1 hour 11 minutes 31 seconds ago Tuesday, June 30 2026 Jun 30, 2026 June 30, 2026 7:27 PM June 30, 2026 in News
Source: WBRZ

BATON ROUGE - A lawsuit attempting to block Gov. Landry's executive order to redirect $168 million in public school funding and redirect it to one-time stipends for teachers has been dismissed one day before the plan is supposed to go in effect. 

June 2, Landry signed the order, which would give a $2,000 stipend for 51,000 teachers and $1,000 for 40,000 support staff at public schools across the state. The immediate relief was part of a two-fold approach to raise teacher pay. The governor also formed a task force to rework the funding formula for teachers and find money to raise salaries in the state's $13 billion education budget. 

More than two weeks after the order was signed, a group of education advocates filed a lawsuit against the governor, claiming Landry's move violated Louisiana's Constitution.

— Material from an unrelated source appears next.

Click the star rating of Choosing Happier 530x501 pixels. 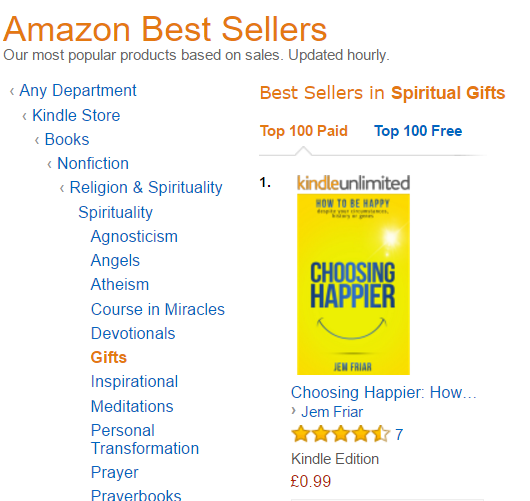coord(341,434)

The day the lawsuit was filed, 19th JDC Judge Richard "Chip" Moore issued a temporary restraining order until a hearing on June 29. 

Although there was a pending court date, the governor's measure passed through both houses of the legislature. 

In court on Monday, Judge Moore decided to lift the TRO. Tuesday afternoon, the group filing suit dismissed its lawsuit, saying, "this environment simply isn’t conducive to seeing our claims through to the end."

Landry's order is set to go into effect on Wednesday.